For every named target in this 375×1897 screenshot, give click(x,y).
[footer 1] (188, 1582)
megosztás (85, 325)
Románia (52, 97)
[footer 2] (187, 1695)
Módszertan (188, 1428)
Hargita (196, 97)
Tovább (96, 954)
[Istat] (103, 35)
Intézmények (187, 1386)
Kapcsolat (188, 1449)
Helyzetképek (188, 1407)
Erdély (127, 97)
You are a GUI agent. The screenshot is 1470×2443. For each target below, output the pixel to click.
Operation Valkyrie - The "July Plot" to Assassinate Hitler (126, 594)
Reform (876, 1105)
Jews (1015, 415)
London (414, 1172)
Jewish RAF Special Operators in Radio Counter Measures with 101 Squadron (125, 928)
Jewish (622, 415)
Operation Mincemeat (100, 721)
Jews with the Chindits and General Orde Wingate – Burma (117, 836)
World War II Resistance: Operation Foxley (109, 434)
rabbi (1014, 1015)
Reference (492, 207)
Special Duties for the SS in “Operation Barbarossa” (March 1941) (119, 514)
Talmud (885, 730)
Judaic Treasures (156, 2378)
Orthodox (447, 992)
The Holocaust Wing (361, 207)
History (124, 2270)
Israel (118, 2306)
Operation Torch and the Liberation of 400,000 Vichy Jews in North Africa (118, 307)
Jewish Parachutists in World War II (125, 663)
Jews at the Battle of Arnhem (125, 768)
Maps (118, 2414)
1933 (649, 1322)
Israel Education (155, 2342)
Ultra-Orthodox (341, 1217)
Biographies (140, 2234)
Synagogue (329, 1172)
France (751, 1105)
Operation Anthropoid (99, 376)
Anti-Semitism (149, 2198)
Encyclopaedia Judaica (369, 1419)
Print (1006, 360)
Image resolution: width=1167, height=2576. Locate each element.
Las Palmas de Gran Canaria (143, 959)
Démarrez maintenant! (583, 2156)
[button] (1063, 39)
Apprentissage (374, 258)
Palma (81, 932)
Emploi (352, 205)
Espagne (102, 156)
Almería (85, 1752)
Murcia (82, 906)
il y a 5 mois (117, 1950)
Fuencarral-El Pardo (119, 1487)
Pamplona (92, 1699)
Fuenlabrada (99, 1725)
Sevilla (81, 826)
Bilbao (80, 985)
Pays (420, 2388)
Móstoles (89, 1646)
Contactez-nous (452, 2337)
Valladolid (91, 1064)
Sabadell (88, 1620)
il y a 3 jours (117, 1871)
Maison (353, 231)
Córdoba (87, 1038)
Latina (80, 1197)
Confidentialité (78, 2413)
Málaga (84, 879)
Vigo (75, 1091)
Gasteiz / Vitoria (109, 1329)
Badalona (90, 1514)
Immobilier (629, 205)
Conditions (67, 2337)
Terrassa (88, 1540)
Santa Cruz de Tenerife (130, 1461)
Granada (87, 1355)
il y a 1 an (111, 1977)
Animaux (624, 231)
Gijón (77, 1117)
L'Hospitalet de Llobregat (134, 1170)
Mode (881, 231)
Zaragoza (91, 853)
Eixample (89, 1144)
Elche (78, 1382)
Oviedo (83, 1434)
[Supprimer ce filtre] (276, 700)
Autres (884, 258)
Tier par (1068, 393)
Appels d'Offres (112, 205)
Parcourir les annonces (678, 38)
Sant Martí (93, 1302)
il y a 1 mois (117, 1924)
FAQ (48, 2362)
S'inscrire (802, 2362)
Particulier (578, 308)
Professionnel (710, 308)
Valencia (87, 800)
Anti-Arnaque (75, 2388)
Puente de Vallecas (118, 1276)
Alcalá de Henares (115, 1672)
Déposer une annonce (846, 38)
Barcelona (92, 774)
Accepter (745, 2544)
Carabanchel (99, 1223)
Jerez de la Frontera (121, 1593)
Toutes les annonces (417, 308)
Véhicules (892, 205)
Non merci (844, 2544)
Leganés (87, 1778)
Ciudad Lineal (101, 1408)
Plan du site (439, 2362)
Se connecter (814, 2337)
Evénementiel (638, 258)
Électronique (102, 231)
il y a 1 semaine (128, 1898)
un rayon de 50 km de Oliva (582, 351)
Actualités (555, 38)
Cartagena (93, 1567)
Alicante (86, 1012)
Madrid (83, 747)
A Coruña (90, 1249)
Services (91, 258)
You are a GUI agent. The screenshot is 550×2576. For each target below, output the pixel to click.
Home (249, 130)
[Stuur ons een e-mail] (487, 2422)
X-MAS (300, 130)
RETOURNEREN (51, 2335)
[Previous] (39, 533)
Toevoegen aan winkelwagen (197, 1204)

▶ What is expected: Restate each line of the records above without any deviation.

▶ Exercise response:
For every named target in this 375×1897 screenshot, give click(x,y).
[footer 1] (188, 1582)
megosztás (85, 325)
Románia (52, 97)
[footer 2] (187, 1695)
Módszertan (188, 1428)
Hargita (196, 97)
Tovább (96, 954)
[Istat] (103, 35)
Intézmények (187, 1386)
Kapcsolat (188, 1449)
Helyzetképek (188, 1407)
Erdély (127, 97)
You are a GUI agent. The screenshot is 1470×2443. For each target below, output the pixel to click.
Operation Valkyrie - The "July Plot" to Assassinate Hitler (126, 594)
Reform (876, 1105)
Jews (1015, 415)
London (414, 1172)
Jewish RAF Special Operators in Radio Counter Measures with 101 Squadron (125, 928)
Jewish (622, 415)
Operation Mincemeat (100, 721)
Jews with the Chindits and General Orde Wingate – Burma (117, 836)
World War II Resistance: Operation Foxley (109, 434)
rabbi (1014, 1015)
Reference (492, 207)
Special Duties for the SS in “Operation Barbarossa” (March 1941) (119, 514)
Talmud (885, 730)
Judaic Treasures (156, 2378)
Orthodox (447, 992)
The Holocaust Wing (361, 207)
History (124, 2270)
Israel (118, 2306)
Operation Torch and the Liberation of 400,000 Vichy Jews in North Africa (118, 307)
Jewish Parachutists in World War II (125, 663)
Jews at the Battle of Arnhem (125, 768)
Maps (118, 2414)
1933 (649, 1322)
Israel Education (155, 2342)
Ultra-Orthodox (341, 1217)
Biographies (140, 2234)
Synagogue (329, 1172)
France (751, 1105)
Operation Anthropoid (99, 376)
Anti-Semitism (149, 2198)
Encyclopaedia Judaica (369, 1419)
Print (1006, 360)
Image resolution: width=1167, height=2576. Locate each element.
Las Palmas de Gran Canaria (143, 959)
Démarrez maintenant! (583, 2156)
[button] (1063, 39)
Apprentissage (374, 258)
Palma (81, 932)
Emploi (352, 205)
Espagne (102, 156)
Almería (85, 1752)
Murcia (82, 906)
il y a 5 mois (117, 1950)
Fuencarral-El Pardo (119, 1487)
Pamplona (92, 1699)
Fuenlabrada (99, 1725)
Sevilla (81, 826)
Bilbao (80, 985)
Pays (420, 2388)
Móstoles (89, 1646)
Contactez-nous (452, 2337)
Valladolid (91, 1064)
Sabadell (88, 1620)
il y a 3 jours (117, 1871)
Maison (353, 231)
Córdoba (87, 1038)
Latina (80, 1197)
Confidentialité (78, 2413)
Málaga (84, 879)
Vigo (75, 1091)
Gasteiz / Vitoria (109, 1329)
Badalona (90, 1514)
Immobilier (629, 205)
Conditions (67, 2337)
Terrassa (88, 1540)
Santa Cruz de Tenerife (130, 1461)
Granada (87, 1355)
il y a 1 an (111, 1977)
Animaux (624, 231)
Gijón (77, 1117)
L'Hospitalet de Llobregat (134, 1170)
Mode (881, 231)
Zaragoza (91, 853)
Eixample (89, 1144)
Elche (78, 1382)
Oviedo (83, 1434)
[Supprimer ce filtre] (276, 700)
Autres (884, 258)
Tier par (1068, 393)
Appels d'Offres (112, 205)
Parcourir les annonces (678, 38)
Sant Martí (93, 1302)
il y a 1 mois (117, 1924)
FAQ (48, 2362)
S'inscrire (802, 2362)
Particulier (578, 308)
Professionnel (710, 308)
Valencia (87, 800)
Anti-Arnaque (75, 2388)
Puente de Vallecas (118, 1276)
Alcalá de Henares (115, 1672)
Déposer une annonce (846, 38)
Barcelona (92, 774)
Accepter (745, 2544)
Carabanchel (99, 1223)
Jerez de la Frontera (121, 1593)
Toutes les annonces (417, 308)
Véhicules (892, 205)
Non merci (844, 2544)
Leganés (87, 1778)
Ciudad Lineal (101, 1408)
Plan du site (439, 2362)
Se connecter (814, 2337)
Evénementiel (638, 258)
Électronique (102, 231)
il y a 1 semaine (128, 1898)
un rayon de 50 km de Oliva (582, 351)
Actualités (555, 38)
Cartagena (93, 1567)
Alicante (86, 1012)
Madrid (83, 747)
A Coruña (90, 1249)
Services (91, 258)
You are a GUI agent. The screenshot is 550×2576. For each target below, output the pixel to click.
Home (249, 130)
[Stuur ons een e-mail] (487, 2422)
X-MAS (300, 130)
RETOURNEREN (51, 2335)
[Previous] (39, 533)
Toevoegen aan winkelwagen (197, 1204)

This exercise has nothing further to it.